[Task input Boundary: Start]

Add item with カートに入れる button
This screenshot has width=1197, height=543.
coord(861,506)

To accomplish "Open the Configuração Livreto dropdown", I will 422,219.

[Task input Boundary: End]
[Task input Boundary: Start]

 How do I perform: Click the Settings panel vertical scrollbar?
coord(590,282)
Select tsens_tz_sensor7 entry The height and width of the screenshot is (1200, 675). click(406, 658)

[Task input Boundary: End]
[Task input Boundary: Start]

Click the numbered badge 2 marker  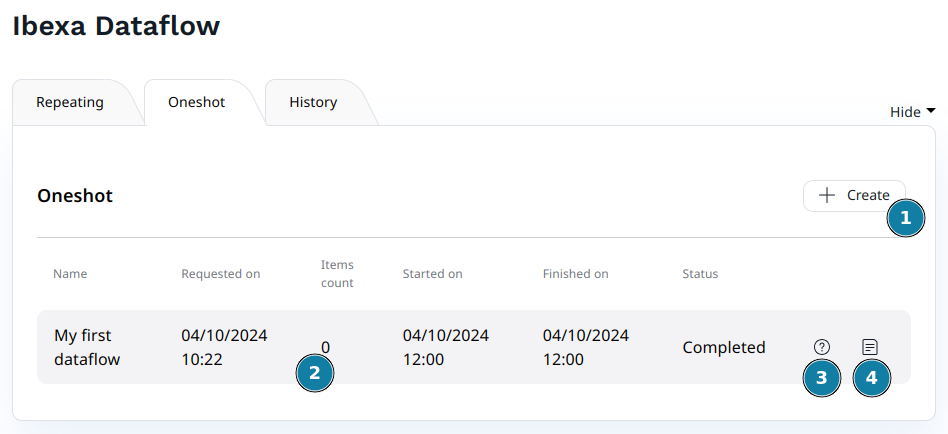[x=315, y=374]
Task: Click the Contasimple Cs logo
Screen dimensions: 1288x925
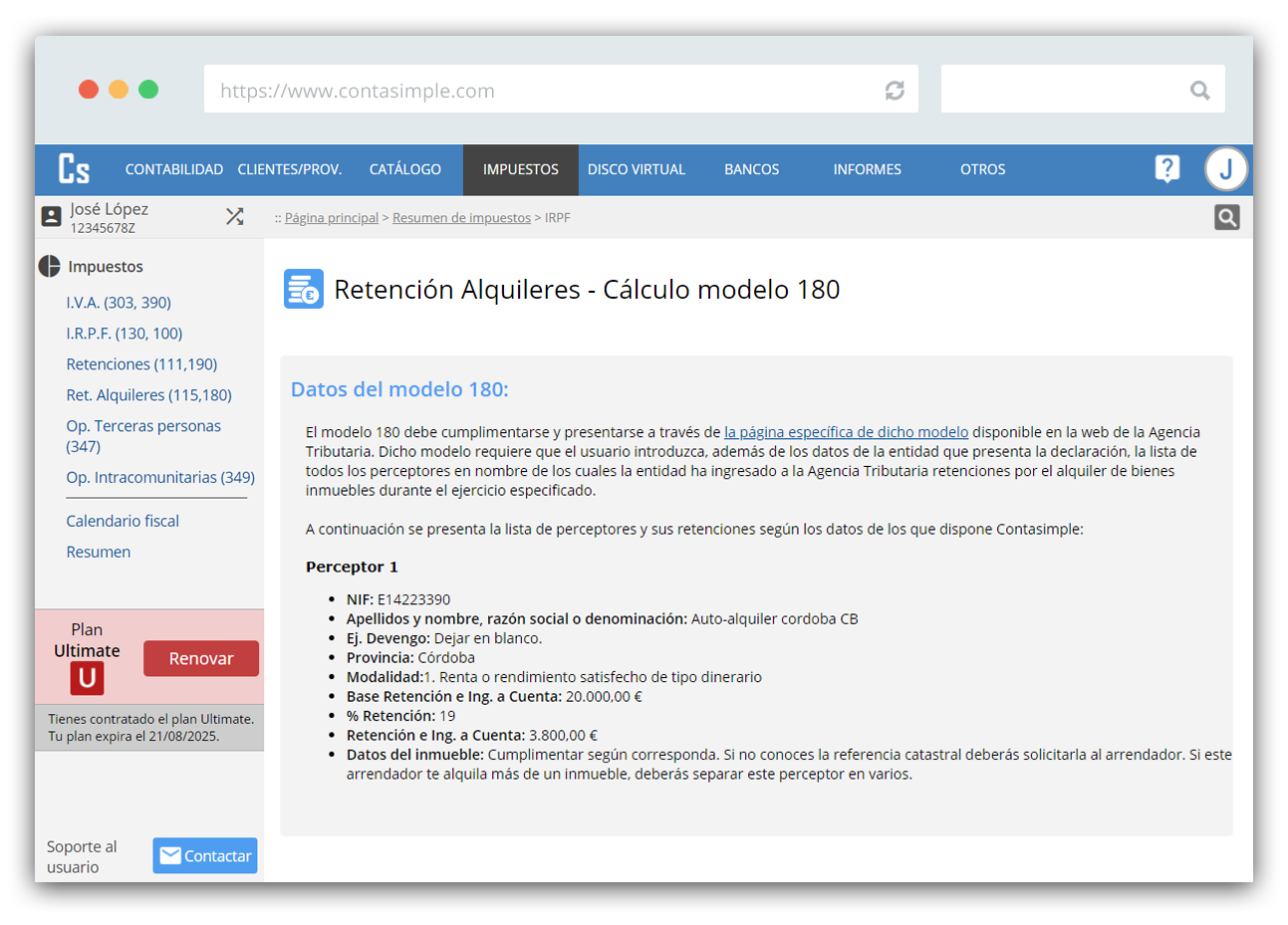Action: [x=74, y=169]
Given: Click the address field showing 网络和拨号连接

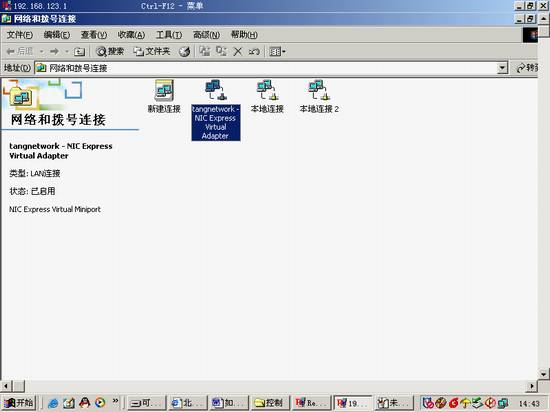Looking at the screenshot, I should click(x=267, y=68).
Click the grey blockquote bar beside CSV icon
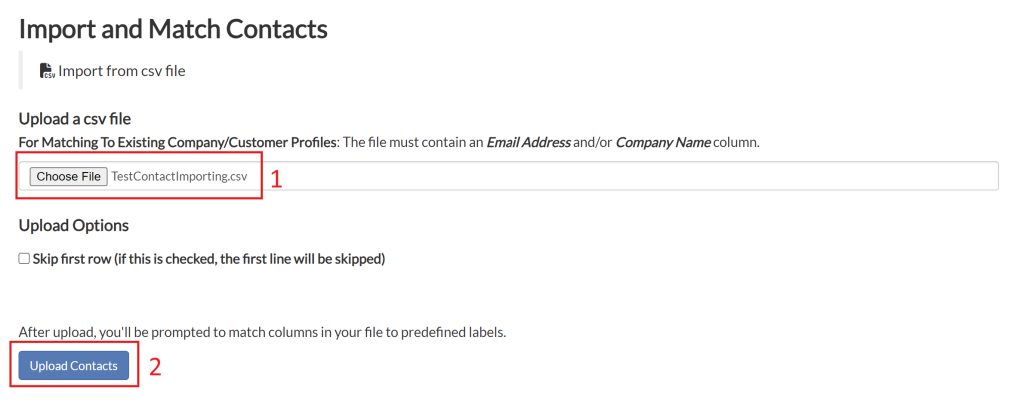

[Task input Boundary: End]

- What is being asked
Within the listing above, extract exactly the lines that run from the one containing "Task: Click the Contasimple Cs logo" through the one containing "Click the grey blockquote bar beside CSV icon", excluding any pictures.

- Solved exercise
Task: Click the Contasimple Cs logo
Screen dimensions: 1288x925
Action: [x=74, y=169]
Given: Click the address field showing 网络和拨号连接

Looking at the screenshot, I should click(x=267, y=68).
Click the grey blockquote bar beside CSV icon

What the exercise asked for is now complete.